** PROBLEMS TO WORK ON **
(A) Answer these questions from the notes on port conflict handling, one line each:
(i) How long does the retry hook sleep before rerunning a test?
(ii) Which method was added to port_manager.py?
(iii) What is given as an example of an external launcher that assigns ports?
(B) Transcribe the notes on port conflict handling between "4. Reserve Externally" and "launchers (e.g., torch.distributed.spawn)", inclusive.
(C) Write the next part of the notes on port conflict handling, starting after the last line shown.

— start PASSAGE GIVEN —

Layer 2: Reactive Recovery (Retry Logic)

3. Automatic Retry on EADDRINUSE

  • Files: tests/tests_fabric/conftest.py, tests/tests_pytorch/conftest.py
  • What: Added pytest_runtest_makereport() hook that catches EADDRINUSE errors
  • How:
    def pytest_runtest_makereport(item, call):
        if "EADDRINUSE" in str(call.excinfo.value):
            if retry_count < 3:
                manager.release_all()  # Clear state
                time.sleep(0.5)        # Let ports settle
                raise Rerun()          # Retry test
  • Why: Handles the rare race window where a port enters TIME_WAIT between our check and TCPStore binding

Supporting Changes

4. Reserve Externally Assigned Ports

  • File: src/lightning/fabric/utilities/port_manager.py
  • What: Added reserve_existing_port() method
  • Why: Tracks ports assigned by external launchers (e.g., torch.distributed.spawn)

— end PASSAGE GIVEN —
— start MATERIAL —

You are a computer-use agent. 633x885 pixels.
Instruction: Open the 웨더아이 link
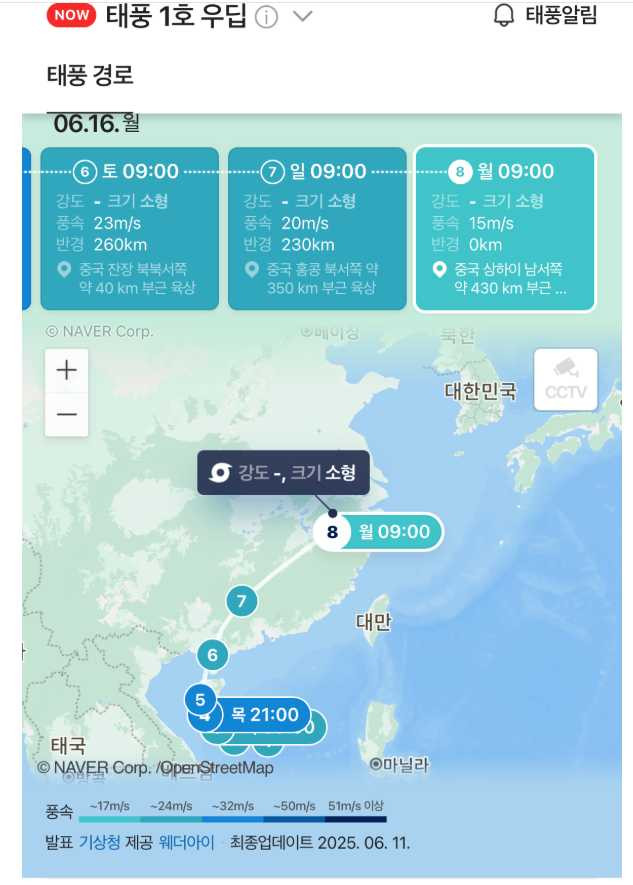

— end MATERIAL —

** RESPONSES TO THE TASKS **
(A)
(i) 0.5 seconds
(ii) reserve_existing_port()
(iii) torch.distributed.spawn

(B)
4. Reserve Externally Assigned Ports

  • File: src/lightning/fabric/utilities/port_manager.py
  • What: Added reserve_existing_port() method
  • Why: Tracks ports assigned by external launchers (e.g., torch.distributed.spawn)

(C)
5. Check for Pre-Assigned MASTER_PORT

  • File: src/lightning/fabric/plugins/environments/lightning.py
  • What: Modified find_free_network_port() to check MASTER_PORT environment variable
  • Why: Prevents conflicts when external launchers pre-assign ports

6. Test Fixture Cleanup

  • Files: tests/tests_fabric/conftest.py, tests/tests_pytorch/conftest.py
  • What: Added post-test MASTER_PORT capture and cleanup
  • Why: Tracks ports set by spawned child processes that parent doesn't know about

Test Coverage

  • Added 3 tests for queue-based reuse prevention
  • Added 1 test for environment teardown
  • Updated 1 test for new allocation approach
  • Total: 45 tests passing in port_manager suite

Key Insights from Development

Why Both Layers Are Needed

Deque alone isn't enough:

  • If we allocate >1024 ports during TIME_WAIT window (30-120s), we cycle back to ports still in TIME_WAIT
  • Example: In heavy CI load, 1024 ports might be exhausted in <30s

Retry alone isn't enough:

  • Would constantly retry on every rapid reuse scenario
  • Wasteful and slow
  • Doesn't prevent the problem, just masks it

Together they work:

  • Deque prevents 99% of conflicts (intra-process reuse)
  • Retry handles the 1% edge case (race window)

Impact

  • ✅ Eliminates EADDRINUSE errors in distributed test suites (DDP, FSDP, spawn-based tests)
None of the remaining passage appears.